Originally the only time we could pick up... well... I'm not exactly sure what or how to call it - pick up Florence, or the remains of..., or mom-in-a-can... but the only time we could pick her up from the non-profit full service funeral place was 8am to 3pm. I offered to do it before work, because a whole pictorial unfolded before my eyes.
"Bring Your Dead Mom to Work" Day!
I'd put the can by the computer or next to all the reports or maybe even in a file drawer during lunch time. If I really thought I could get away with it, I'd even do a series of mom on the escalator.
So I was very disappointed when Louise took the day off and picked her up and brought her back to Grand Street.
Louise put her under the piano. The place Florence put us from the moment we were born until we were just too big to pull it off. Now that space was filled with boxes of music theory and history books. A very lovely plastic bag with a velveteen bag in it surrounded by books from the 30's and 40's. "Beethoven's contrapuntal harmonies within the syncopated..." and mom.
Each time we went down there, we'd forget that was her and wonder what those bags were.
Finally Louise said, "I want to look. I think it's important to look."
We looked.
"Stop moving so much," I ordered. "you have pretty hands."
"It's not her," she stated.
Honestly, how could you tell?

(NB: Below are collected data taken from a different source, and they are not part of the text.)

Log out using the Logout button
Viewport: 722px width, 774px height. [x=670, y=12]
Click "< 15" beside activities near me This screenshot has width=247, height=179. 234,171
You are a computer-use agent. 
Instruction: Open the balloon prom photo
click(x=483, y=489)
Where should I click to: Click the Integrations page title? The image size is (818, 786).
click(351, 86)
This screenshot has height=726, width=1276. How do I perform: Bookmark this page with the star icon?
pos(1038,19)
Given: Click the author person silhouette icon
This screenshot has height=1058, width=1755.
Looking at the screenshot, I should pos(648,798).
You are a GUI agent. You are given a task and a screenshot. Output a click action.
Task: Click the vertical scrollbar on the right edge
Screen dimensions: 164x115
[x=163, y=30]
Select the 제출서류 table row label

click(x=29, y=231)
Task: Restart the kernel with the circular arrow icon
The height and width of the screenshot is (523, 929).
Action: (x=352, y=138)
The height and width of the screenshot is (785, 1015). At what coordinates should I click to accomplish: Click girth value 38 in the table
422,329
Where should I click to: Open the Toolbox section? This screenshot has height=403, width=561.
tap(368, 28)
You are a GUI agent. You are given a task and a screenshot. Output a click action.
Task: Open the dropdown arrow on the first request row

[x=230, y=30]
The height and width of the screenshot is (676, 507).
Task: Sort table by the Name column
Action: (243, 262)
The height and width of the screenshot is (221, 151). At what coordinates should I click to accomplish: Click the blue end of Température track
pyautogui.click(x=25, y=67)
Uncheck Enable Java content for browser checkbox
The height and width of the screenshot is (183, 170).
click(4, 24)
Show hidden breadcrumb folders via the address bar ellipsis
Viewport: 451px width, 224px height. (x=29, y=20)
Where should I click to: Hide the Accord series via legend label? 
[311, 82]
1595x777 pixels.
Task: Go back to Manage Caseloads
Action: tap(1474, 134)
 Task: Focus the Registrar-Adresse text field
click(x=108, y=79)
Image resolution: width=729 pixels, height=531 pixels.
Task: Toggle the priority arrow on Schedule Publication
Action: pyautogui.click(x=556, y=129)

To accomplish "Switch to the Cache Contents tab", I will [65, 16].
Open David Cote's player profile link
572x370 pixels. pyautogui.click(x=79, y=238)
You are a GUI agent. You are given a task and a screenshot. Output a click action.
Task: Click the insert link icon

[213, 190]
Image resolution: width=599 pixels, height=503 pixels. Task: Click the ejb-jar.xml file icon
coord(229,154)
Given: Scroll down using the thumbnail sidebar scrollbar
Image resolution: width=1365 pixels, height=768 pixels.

Then I realize she was talking concept.
The internet search about what one does with a can of mom let us know that our plan of surreptitiously dumping her at Coney, although truly the most honoring thing to do, was a) against the law and b) ran the risk of having recognizable pieces of bones surprise young dogs and swimmers.
That left me putting it in the high closet along with her reel-to-reel tapes or Louise burying her in her back yard. "What will it do to my plants?" ended that option.
Florence went back under the piano.
I'm just wondering where she hid Gramma's ashes.